Task requirements:
Please list every capability that the comment about authoring tools below says the writer can handle on their own platform.

I’ve been wondering the same thing. I’ve been building custom learning for years. When standard tools didn’t do what I wanted them to do. Way before AI. I’ve then SCORM wrapped it for it to work in an LMS. So it’s for sure possible to not use an authoring tool, but AI makes it easier to do more now, so it’s for sure a valid question. It does take IMO still some technical strategy, especially to make it reusable, but it’s for sure within reach and doable. While I still think authoring tools have their place, I think they need to evolve to more prompt-based authoring like Lovable to stay relevant. So instead of us designing slides and adding triggers, we describe what we want and have it create the interaction for us. But I wonder if LMSs will even last because I’ve been working on my own platform like Circle, and I’m able to track video progress, do user management, create reports, and everything all from a Vibe Coded Lovable app. It does take more back and forth, but it’s for sure doable. I know Mel is doing some awesome work with vibe coding custom experiences, so it should be an awesome conversation you will have with her.

Data block:

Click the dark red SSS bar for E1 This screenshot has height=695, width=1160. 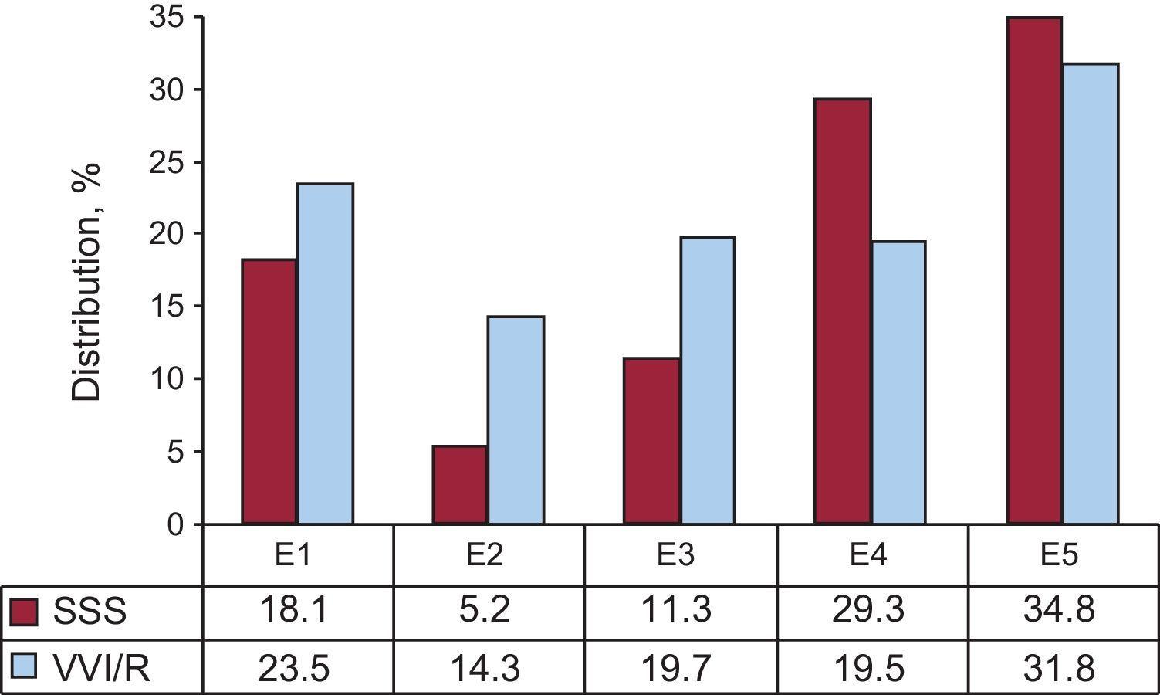pyautogui.click(x=269, y=392)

Solution to this exercise:
- Track video progress
- Do user management
- Create reports